• Task goal: The lines to extract run from the first line of the entries through the line that contains "Task: Click the Backup Copy ribbon icon"; reproduce exactly those lines and no others.
(Records for this exercise)
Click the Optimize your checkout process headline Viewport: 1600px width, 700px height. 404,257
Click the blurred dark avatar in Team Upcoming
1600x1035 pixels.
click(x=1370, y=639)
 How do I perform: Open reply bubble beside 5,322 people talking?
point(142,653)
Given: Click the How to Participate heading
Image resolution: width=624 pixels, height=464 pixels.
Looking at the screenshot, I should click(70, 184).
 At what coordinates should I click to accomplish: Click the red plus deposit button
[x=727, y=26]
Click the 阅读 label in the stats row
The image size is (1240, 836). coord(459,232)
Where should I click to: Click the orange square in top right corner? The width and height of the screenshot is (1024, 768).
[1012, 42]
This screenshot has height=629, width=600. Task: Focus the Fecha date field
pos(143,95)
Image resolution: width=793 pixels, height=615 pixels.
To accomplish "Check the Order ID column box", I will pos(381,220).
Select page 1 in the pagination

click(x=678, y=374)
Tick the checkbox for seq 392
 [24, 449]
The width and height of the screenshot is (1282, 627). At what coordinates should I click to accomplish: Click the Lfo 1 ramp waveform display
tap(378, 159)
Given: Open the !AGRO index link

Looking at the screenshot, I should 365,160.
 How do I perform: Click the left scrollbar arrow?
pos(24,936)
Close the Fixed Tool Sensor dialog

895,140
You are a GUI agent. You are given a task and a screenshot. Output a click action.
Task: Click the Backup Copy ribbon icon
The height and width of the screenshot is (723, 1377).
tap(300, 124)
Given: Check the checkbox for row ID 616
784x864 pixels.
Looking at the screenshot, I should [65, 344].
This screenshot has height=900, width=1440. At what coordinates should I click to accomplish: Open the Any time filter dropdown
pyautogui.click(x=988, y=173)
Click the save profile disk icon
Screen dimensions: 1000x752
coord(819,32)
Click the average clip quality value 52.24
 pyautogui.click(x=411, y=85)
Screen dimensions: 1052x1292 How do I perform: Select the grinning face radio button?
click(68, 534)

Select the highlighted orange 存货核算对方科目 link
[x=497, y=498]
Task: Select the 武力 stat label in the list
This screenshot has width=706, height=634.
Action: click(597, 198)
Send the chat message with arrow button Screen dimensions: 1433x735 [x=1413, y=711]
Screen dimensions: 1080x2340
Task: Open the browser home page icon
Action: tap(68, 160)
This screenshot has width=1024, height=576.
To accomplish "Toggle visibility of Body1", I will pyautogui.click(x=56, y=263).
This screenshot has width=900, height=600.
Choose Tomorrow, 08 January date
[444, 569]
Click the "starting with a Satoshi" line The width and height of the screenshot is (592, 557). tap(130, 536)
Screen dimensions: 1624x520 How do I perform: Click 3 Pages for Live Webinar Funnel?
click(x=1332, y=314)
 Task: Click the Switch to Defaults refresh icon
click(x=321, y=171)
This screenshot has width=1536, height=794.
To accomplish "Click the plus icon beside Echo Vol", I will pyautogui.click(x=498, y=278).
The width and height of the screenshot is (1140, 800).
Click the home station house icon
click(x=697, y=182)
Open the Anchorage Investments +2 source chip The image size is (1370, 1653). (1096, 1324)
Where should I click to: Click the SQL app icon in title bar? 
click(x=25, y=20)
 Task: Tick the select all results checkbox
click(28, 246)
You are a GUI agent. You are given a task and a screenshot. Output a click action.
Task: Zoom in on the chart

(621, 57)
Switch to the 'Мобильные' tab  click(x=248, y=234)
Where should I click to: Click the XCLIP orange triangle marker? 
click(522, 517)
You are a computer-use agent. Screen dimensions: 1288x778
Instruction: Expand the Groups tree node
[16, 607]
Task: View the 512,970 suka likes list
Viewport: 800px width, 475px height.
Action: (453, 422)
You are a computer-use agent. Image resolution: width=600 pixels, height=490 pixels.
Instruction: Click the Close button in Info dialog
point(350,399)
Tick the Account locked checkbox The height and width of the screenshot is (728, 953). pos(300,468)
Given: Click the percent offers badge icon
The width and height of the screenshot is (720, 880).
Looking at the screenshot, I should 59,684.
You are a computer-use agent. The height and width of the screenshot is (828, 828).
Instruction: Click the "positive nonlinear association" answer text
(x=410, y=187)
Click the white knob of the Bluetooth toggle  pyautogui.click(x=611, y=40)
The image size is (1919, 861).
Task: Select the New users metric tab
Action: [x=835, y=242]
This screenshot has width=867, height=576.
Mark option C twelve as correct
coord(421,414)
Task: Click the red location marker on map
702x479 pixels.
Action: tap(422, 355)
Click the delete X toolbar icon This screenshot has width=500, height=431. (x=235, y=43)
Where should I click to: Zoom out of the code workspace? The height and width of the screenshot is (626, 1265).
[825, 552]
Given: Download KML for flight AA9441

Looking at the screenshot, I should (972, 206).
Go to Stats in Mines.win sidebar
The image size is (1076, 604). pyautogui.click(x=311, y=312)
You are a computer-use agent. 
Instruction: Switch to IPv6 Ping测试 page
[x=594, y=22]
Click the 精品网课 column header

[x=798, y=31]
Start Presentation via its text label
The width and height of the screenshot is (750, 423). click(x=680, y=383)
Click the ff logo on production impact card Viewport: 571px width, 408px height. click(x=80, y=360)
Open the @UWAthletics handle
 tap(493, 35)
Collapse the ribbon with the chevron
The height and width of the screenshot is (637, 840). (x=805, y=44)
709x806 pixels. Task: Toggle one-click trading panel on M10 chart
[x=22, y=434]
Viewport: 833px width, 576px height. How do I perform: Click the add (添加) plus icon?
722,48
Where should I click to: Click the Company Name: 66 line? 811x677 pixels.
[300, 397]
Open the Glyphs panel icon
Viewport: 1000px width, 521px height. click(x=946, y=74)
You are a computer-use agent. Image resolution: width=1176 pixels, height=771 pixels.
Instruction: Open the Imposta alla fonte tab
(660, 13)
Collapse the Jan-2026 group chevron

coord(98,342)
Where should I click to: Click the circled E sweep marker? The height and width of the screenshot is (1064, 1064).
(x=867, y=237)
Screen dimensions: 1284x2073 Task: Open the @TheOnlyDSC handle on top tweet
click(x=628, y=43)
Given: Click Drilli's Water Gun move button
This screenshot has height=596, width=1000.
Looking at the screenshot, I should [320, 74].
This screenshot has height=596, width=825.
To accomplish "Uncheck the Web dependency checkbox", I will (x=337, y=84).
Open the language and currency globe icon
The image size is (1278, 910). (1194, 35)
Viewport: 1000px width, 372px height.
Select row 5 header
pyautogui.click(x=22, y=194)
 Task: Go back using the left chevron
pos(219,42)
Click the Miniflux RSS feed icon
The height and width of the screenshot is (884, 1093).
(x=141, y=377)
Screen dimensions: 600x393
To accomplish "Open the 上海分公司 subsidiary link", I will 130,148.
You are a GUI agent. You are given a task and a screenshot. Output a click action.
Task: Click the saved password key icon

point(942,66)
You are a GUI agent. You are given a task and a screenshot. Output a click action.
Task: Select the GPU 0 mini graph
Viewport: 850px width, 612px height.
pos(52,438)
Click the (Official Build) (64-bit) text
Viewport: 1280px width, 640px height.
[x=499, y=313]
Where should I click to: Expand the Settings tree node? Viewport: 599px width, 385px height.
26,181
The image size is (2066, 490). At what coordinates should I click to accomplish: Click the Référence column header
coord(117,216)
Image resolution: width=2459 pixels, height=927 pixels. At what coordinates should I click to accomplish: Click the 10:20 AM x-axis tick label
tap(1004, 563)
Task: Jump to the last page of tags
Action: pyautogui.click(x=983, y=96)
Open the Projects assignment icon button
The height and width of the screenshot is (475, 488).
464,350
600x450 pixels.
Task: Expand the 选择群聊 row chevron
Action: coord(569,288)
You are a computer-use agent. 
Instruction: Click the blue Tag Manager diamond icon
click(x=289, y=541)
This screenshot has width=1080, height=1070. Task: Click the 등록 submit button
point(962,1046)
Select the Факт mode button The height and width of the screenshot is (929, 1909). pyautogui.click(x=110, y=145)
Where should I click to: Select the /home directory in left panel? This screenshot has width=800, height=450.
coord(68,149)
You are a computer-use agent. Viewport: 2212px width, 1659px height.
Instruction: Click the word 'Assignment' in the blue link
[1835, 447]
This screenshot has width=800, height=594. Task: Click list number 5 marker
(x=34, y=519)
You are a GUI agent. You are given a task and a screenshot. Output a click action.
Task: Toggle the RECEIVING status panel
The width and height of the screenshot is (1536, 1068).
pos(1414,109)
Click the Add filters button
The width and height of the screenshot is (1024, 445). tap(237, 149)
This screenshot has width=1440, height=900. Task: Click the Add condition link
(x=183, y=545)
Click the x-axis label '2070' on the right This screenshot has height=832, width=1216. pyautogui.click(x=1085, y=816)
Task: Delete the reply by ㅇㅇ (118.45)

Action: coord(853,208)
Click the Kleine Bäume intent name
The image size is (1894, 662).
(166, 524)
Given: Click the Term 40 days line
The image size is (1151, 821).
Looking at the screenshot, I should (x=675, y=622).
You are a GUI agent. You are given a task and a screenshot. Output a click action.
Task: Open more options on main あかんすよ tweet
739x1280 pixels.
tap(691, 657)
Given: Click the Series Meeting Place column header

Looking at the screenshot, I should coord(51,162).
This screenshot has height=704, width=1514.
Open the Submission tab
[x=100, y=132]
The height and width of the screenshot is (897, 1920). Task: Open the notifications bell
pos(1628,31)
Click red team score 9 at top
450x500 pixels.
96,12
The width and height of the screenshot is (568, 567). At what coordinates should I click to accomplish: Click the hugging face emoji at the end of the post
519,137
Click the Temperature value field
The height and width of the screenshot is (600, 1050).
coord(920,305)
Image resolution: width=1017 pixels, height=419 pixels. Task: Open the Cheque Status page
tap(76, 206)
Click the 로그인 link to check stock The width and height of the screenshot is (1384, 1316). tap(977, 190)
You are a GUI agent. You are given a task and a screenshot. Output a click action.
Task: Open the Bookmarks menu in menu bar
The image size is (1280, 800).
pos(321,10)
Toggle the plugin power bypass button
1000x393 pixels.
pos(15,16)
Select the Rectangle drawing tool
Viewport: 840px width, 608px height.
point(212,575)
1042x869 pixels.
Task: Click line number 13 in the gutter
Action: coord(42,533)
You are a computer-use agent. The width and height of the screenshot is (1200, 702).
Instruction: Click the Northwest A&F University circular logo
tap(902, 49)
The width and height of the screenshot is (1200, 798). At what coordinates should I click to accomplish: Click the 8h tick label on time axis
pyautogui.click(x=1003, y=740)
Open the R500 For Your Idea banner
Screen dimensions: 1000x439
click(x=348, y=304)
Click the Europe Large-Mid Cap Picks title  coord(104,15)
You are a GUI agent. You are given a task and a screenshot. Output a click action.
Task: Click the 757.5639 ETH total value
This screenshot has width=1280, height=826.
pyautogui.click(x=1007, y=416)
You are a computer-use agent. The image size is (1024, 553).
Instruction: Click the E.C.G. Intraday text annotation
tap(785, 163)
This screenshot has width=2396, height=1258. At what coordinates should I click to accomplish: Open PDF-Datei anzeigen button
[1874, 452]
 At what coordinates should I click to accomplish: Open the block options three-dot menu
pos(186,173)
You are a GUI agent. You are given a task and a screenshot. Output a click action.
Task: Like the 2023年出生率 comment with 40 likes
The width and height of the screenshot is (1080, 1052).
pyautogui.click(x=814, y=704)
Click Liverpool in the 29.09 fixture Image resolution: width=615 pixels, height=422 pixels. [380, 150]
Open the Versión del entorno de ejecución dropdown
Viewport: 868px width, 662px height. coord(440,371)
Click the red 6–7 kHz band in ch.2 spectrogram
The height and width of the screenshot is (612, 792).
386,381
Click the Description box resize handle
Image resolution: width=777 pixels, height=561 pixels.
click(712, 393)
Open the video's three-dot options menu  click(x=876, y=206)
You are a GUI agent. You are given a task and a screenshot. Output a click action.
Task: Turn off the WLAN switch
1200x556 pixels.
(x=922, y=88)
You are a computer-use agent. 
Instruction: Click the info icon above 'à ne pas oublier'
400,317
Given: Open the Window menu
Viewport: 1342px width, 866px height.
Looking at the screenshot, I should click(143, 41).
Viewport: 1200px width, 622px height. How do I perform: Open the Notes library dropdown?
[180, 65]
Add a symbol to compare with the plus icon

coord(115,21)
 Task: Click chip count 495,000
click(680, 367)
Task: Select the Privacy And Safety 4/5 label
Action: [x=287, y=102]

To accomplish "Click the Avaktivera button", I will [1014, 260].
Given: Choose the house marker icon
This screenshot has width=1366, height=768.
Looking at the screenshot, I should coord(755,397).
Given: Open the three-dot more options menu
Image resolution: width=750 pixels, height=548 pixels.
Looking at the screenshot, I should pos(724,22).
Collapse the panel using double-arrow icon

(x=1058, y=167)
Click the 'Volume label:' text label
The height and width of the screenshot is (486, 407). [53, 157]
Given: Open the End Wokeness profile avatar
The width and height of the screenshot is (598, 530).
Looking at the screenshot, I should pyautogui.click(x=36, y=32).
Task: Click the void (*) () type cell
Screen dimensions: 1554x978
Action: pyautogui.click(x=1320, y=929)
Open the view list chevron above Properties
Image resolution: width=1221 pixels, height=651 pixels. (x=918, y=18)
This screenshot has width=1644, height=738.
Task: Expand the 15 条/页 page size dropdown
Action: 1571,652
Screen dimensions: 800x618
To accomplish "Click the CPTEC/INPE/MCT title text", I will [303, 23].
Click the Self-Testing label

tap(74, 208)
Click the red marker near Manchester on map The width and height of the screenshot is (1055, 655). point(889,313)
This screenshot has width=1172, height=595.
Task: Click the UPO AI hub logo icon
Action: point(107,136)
(End Records for this exercise)
• Written answer:
Click the Optimize your checkout process headline Viewport: 1600px width, 700px height. 404,257
Click the blurred dark avatar in Team Upcoming
1600x1035 pixels.
click(x=1370, y=639)
 How do I perform: Open reply bubble beside 5,322 people talking?
point(142,653)
Given: Click the How to Participate heading
Image resolution: width=624 pixels, height=464 pixels.
Looking at the screenshot, I should click(70, 184).
 At what coordinates should I click to accomplish: Click the red plus deposit button
[x=727, y=26]
Click the 阅读 label in the stats row
The image size is (1240, 836). coord(459,232)
Where should I click to: Click the orange square in top right corner? The width and height of the screenshot is (1024, 768).
[1012, 42]
This screenshot has height=629, width=600. Task: Focus the Fecha date field
pos(143,95)
Image resolution: width=793 pixels, height=615 pixels.
To accomplish "Check the Order ID column box", I will pos(381,220).
Select page 1 in the pagination

click(x=678, y=374)
Tick the checkbox for seq 392
 [24, 449]
The width and height of the screenshot is (1282, 627). At what coordinates should I click to accomplish: Click the Lfo 1 ramp waveform display
tap(378, 159)
Given: Open the !AGRO index link

Looking at the screenshot, I should 365,160.
 How do I perform: Click the left scrollbar arrow?
pos(24,936)
Close the Fixed Tool Sensor dialog

895,140
You are a GUI agent. You are given a task and a screenshot. Output a click action.
Task: Click the Backup Copy ribbon icon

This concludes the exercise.